» Try it
Each line below must be written out exactly as shown.

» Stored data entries
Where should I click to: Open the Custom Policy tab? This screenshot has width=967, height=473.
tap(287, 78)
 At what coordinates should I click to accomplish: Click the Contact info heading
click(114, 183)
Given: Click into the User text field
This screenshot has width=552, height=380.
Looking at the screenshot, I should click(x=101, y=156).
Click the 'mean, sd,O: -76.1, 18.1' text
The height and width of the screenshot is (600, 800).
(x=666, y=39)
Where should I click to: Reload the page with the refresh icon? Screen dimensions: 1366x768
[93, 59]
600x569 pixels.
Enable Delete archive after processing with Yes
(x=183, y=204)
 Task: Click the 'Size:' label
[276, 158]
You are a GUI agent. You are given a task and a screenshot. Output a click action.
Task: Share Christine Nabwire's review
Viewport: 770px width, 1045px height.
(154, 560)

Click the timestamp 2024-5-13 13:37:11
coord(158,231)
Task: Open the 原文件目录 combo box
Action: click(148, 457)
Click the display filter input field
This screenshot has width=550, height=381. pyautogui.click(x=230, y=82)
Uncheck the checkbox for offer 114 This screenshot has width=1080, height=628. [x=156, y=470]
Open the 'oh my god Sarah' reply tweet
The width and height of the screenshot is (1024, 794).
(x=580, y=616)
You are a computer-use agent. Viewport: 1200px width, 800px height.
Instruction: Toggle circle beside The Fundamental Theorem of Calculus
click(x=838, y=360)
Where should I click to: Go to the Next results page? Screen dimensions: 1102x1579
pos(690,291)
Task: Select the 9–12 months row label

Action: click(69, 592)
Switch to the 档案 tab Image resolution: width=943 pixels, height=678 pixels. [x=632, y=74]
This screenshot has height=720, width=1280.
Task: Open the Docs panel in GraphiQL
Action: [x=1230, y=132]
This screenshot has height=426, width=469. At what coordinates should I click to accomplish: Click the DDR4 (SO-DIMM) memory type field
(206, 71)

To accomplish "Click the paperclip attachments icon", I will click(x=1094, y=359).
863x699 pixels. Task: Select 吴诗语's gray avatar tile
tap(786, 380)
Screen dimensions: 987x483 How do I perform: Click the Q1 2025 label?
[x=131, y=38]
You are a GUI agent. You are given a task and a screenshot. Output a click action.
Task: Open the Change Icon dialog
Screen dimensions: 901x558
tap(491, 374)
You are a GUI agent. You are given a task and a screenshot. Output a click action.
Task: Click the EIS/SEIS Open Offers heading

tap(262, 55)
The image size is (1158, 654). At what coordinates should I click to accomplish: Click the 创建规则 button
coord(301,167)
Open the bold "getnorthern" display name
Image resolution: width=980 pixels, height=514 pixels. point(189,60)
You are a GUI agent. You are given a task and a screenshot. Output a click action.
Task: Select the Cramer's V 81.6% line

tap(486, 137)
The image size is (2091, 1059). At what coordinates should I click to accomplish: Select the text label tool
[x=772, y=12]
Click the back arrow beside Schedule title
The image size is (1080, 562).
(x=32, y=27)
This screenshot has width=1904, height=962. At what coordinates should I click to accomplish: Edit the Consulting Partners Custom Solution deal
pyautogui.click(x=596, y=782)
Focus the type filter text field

» Response to this exercise
Where should I click to: Open the Custom Policy tab? This screenshot has width=967, height=473.
tap(287, 78)
 At what coordinates should I click to accomplish: Click the Contact info heading
click(114, 183)
Given: Click into the User text field
This screenshot has width=552, height=380.
Looking at the screenshot, I should click(x=101, y=156).
Click the 'mean, sd,O: -76.1, 18.1' text
The height and width of the screenshot is (600, 800).
(x=666, y=39)
Where should I click to: Reload the page with the refresh icon? Screen dimensions: 1366x768
[93, 59]
600x569 pixels.
Enable Delete archive after processing with Yes
(x=183, y=204)
 Task: Click the 'Size:' label
[276, 158]
You are a GUI agent. You are given a task and a screenshot. Output a click action.
Task: Share Christine Nabwire's review
Viewport: 770px width, 1045px height.
(154, 560)

Click the timestamp 2024-5-13 13:37:11
coord(158,231)
Task: Open the 原文件目录 combo box
Action: click(148, 457)
Click the display filter input field
This screenshot has width=550, height=381. pyautogui.click(x=230, y=82)
Uncheck the checkbox for offer 114 This screenshot has width=1080, height=628. [x=156, y=470]
Open the 'oh my god Sarah' reply tweet
The width and height of the screenshot is (1024, 794).
(x=580, y=616)
You are a computer-use agent. Viewport: 1200px width, 800px height.
Instruction: Toggle circle beside The Fundamental Theorem of Calculus
click(x=838, y=360)
Where should I click to: Go to the Next results page? Screen dimensions: 1102x1579
pos(690,291)
Task: Select the 9–12 months row label

Action: click(69, 592)
Switch to the 档案 tab Image resolution: width=943 pixels, height=678 pixels. [x=632, y=74]
This screenshot has height=720, width=1280.
Task: Open the Docs panel in GraphiQL
Action: [x=1230, y=132]
This screenshot has height=426, width=469. At what coordinates should I click to accomplish: Click the DDR4 (SO-DIMM) memory type field
(206, 71)

To accomplish "Click the paperclip attachments icon", I will click(x=1094, y=359).
863x699 pixels. Task: Select 吴诗语's gray avatar tile
tap(786, 380)
Screen dimensions: 987x483 How do I perform: Click the Q1 2025 label?
[x=131, y=38]
You are a GUI agent. You are given a task and a screenshot. Output a click action.
Task: Open the Change Icon dialog
Screen dimensions: 901x558
tap(491, 374)
You are a GUI agent. You are given a task and a screenshot. Output a click action.
Task: Click the EIS/SEIS Open Offers heading

tap(262, 55)
The image size is (1158, 654). At what coordinates should I click to accomplish: Click the 创建规则 button
coord(301,167)
Open the bold "getnorthern" display name
Image resolution: width=980 pixels, height=514 pixels. point(189,60)
You are a GUI agent. You are given a task and a screenshot. Output a click action.
Task: Select the Cramer's V 81.6% line

tap(486, 137)
The image size is (2091, 1059). At what coordinates should I click to accomplish: Select the text label tool
[x=772, y=12]
Click the back arrow beside Schedule title
The image size is (1080, 562).
(x=32, y=27)
This screenshot has width=1904, height=962. At what coordinates should I click to accomplish: Edit the Consulting Partners Custom Solution deal
pyautogui.click(x=596, y=782)
Focus the type filter text field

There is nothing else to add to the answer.